▶ [Directions] Even if the data beneath seems repetitive, write it all out again exactly.

Recorded data Block Start

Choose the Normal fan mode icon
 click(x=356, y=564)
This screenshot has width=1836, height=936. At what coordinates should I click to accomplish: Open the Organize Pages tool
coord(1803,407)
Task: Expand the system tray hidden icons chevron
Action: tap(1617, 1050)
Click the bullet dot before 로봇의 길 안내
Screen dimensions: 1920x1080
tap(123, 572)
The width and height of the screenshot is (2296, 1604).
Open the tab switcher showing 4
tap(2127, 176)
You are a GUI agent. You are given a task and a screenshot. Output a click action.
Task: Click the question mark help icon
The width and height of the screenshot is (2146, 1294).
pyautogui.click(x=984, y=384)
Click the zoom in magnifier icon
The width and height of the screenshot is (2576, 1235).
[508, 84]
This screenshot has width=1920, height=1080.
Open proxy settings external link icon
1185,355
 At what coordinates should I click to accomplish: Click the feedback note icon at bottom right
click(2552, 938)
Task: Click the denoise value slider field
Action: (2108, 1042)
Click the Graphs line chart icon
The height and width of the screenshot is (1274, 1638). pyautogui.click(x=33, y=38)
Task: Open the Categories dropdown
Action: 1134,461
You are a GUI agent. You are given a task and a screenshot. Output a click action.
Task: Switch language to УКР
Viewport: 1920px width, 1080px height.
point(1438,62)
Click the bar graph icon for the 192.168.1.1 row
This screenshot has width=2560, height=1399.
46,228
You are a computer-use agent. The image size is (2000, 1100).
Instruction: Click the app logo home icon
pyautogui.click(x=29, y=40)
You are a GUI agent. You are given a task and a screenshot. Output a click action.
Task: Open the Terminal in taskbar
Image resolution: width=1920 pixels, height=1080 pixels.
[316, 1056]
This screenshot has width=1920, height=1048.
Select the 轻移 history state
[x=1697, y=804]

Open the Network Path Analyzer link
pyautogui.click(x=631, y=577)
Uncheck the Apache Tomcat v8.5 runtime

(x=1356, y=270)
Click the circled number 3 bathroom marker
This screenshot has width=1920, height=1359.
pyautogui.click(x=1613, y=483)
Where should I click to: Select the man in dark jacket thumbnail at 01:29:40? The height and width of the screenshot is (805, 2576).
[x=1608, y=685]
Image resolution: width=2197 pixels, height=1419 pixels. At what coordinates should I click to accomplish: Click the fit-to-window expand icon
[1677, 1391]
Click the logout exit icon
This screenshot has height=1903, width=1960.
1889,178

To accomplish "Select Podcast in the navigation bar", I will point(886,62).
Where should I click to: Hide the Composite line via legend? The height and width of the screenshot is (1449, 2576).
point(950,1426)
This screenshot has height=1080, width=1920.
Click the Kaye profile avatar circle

Recorded data Block End

▶ [Task output]
Choose the Normal fan mode icon
 click(x=356, y=564)
This screenshot has width=1836, height=936. At what coordinates should I click to accomplish: Open the Organize Pages tool
coord(1803,407)
Task: Expand the system tray hidden icons chevron
Action: tap(1617, 1050)
Click the bullet dot before 로봇의 길 안내
Screen dimensions: 1920x1080
tap(123, 572)
The width and height of the screenshot is (2296, 1604).
Open the tab switcher showing 4
tap(2127, 176)
You are a GUI agent. You are given a task and a screenshot. Output a click action.
Task: Click the question mark help icon
The width and height of the screenshot is (2146, 1294).
pyautogui.click(x=984, y=384)
Click the zoom in magnifier icon
The width and height of the screenshot is (2576, 1235).
[508, 84]
This screenshot has width=1920, height=1080.
Open proxy settings external link icon
1185,355
 At what coordinates should I click to accomplish: Click the feedback note icon at bottom right
click(2552, 938)
Task: Click the denoise value slider field
Action: (2108, 1042)
Click the Graphs line chart icon
The height and width of the screenshot is (1274, 1638). pyautogui.click(x=33, y=38)
Task: Open the Categories dropdown
Action: 1134,461
You are a GUI agent. You are given a task and a screenshot. Output a click action.
Task: Switch language to УКР
Viewport: 1920px width, 1080px height.
point(1438,62)
Click the bar graph icon for the 192.168.1.1 row
This screenshot has width=2560, height=1399.
46,228
You are a computer-use agent. The image size is (2000, 1100).
Instruction: Click the app logo home icon
pyautogui.click(x=29, y=40)
You are a GUI agent. You are given a task and a screenshot. Output a click action.
Task: Open the Terminal in taskbar
Image resolution: width=1920 pixels, height=1080 pixels.
[316, 1056]
This screenshot has width=1920, height=1048.
Select the 轻移 history state
[x=1697, y=804]

Open the Network Path Analyzer link
pyautogui.click(x=631, y=577)
Uncheck the Apache Tomcat v8.5 runtime

(x=1356, y=270)
Click the circled number 3 bathroom marker
This screenshot has width=1920, height=1359.
pyautogui.click(x=1613, y=483)
Where should I click to: Select the man in dark jacket thumbnail at 01:29:40? The height and width of the screenshot is (805, 2576).
[x=1608, y=685]
Image resolution: width=2197 pixels, height=1419 pixels. At what coordinates should I click to accomplish: Click the fit-to-window expand icon
[1677, 1391]
Click the logout exit icon
This screenshot has height=1903, width=1960.
1889,178

To accomplish "Select Podcast in the navigation bar", I will point(886,62).
Where should I click to: Hide the Composite line via legend? The height and width of the screenshot is (1449, 2576).
point(950,1426)
This screenshot has height=1080, width=1920.
Click the Kaye profile avatar circle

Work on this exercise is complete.